- Assignment -
From the first line through the line containing "Task: Switch to large", transcribe the records exactly and include no other lines.

- Information provided -
>>

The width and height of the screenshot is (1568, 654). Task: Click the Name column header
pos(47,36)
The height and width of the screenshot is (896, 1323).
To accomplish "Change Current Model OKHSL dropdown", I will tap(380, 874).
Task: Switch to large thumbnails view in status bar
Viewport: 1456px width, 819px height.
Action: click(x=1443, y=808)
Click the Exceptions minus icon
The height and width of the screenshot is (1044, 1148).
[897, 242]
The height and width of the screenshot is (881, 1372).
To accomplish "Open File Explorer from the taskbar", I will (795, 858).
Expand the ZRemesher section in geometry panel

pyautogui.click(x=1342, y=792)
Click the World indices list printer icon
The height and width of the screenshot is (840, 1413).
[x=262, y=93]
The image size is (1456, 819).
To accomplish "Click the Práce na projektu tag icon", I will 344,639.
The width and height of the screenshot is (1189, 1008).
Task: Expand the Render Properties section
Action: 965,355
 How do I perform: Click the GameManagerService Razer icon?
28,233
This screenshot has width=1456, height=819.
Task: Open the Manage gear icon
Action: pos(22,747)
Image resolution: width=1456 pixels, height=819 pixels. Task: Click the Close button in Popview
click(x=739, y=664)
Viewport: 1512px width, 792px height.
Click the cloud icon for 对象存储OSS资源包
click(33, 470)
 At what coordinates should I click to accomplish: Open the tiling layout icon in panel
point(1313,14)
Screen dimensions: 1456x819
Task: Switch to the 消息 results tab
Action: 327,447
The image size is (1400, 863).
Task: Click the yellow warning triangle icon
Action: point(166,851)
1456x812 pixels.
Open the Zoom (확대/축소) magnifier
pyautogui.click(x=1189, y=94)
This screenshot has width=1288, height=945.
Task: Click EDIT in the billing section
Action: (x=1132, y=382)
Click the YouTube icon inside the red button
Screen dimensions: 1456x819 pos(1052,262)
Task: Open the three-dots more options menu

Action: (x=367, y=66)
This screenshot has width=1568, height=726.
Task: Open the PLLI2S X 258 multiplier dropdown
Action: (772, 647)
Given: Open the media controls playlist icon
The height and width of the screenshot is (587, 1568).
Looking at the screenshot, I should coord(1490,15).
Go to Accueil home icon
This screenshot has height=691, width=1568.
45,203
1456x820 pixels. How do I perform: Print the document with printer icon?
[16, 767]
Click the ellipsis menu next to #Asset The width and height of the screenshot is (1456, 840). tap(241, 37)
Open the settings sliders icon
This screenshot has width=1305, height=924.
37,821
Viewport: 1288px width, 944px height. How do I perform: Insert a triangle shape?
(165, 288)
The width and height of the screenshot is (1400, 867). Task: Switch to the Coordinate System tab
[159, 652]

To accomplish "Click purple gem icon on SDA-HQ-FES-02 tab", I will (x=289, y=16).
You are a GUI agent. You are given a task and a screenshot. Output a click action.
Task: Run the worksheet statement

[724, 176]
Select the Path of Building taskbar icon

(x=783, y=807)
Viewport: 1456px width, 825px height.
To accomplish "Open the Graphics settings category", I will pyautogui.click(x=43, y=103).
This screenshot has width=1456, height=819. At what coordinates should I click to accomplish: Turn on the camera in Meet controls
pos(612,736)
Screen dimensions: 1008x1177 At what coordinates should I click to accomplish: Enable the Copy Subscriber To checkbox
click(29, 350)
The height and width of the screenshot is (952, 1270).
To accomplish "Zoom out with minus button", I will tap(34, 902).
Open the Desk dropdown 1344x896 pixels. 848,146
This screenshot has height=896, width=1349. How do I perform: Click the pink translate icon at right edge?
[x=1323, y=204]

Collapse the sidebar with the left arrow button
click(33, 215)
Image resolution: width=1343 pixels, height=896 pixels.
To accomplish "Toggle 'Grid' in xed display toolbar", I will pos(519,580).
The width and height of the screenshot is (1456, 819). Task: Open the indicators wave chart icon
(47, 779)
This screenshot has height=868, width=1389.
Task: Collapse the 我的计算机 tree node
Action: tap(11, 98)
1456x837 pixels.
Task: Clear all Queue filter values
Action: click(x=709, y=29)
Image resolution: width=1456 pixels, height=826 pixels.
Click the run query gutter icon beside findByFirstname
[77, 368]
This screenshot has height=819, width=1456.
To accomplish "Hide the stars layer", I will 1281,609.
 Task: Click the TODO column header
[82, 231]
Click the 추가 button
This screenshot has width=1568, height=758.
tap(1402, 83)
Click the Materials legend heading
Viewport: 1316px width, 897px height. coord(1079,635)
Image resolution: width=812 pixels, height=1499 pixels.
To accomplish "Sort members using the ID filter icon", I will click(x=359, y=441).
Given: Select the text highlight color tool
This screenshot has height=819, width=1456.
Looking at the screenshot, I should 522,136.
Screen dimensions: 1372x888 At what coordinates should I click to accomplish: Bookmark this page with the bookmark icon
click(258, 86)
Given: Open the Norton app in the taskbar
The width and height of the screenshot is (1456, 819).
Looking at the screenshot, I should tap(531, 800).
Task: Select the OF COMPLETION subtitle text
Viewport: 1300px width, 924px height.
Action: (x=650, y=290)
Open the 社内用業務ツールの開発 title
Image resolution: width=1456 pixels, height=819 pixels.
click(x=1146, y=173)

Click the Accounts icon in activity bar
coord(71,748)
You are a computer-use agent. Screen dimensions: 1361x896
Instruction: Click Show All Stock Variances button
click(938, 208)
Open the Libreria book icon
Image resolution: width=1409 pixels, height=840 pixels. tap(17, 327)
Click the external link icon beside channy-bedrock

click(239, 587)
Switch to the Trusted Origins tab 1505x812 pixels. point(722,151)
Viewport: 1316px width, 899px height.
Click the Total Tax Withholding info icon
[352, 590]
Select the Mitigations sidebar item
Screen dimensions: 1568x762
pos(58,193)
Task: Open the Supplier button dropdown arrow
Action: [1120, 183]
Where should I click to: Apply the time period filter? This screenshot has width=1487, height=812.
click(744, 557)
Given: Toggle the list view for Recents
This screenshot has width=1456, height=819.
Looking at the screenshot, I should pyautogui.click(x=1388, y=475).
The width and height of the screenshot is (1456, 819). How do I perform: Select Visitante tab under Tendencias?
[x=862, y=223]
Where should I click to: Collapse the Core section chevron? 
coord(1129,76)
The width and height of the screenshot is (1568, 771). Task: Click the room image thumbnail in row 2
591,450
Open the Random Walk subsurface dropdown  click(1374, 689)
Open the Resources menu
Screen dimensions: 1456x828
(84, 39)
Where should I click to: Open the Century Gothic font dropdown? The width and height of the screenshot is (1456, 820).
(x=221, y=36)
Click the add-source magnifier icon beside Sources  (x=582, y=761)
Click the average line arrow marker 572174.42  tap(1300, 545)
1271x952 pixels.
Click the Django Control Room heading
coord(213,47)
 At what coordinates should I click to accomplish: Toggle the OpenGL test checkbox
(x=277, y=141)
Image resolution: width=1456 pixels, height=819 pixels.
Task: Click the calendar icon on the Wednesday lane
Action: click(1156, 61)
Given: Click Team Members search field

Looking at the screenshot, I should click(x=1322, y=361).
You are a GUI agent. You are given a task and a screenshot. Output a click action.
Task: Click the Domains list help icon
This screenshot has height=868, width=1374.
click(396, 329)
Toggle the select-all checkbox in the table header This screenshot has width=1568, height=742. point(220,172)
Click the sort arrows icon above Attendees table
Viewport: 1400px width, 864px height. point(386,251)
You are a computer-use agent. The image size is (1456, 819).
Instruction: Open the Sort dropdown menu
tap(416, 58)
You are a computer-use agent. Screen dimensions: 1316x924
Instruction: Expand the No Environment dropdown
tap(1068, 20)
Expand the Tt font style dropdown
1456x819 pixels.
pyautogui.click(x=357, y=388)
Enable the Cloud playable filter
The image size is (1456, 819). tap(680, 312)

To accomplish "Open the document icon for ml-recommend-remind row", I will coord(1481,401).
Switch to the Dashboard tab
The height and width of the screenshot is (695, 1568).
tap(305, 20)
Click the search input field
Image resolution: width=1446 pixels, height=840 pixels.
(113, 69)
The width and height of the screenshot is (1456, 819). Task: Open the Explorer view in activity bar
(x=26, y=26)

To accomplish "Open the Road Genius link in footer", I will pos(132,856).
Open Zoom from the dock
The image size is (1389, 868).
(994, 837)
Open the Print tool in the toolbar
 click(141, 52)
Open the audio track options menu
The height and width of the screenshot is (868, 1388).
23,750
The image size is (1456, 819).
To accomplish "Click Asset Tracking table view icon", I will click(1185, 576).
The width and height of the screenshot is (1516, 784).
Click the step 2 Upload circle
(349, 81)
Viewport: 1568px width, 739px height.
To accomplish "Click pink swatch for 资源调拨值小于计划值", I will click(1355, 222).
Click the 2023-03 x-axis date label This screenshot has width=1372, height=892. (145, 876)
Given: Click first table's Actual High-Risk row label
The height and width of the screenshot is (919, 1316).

<<

- Answer box -
The width and height of the screenshot is (1568, 654). Task: Click the Name column header
pos(47,36)
The height and width of the screenshot is (896, 1323).
To accomplish "Change Current Model OKHSL dropdown", I will tap(380, 874).
Task: Switch to large thumbnails view in status bar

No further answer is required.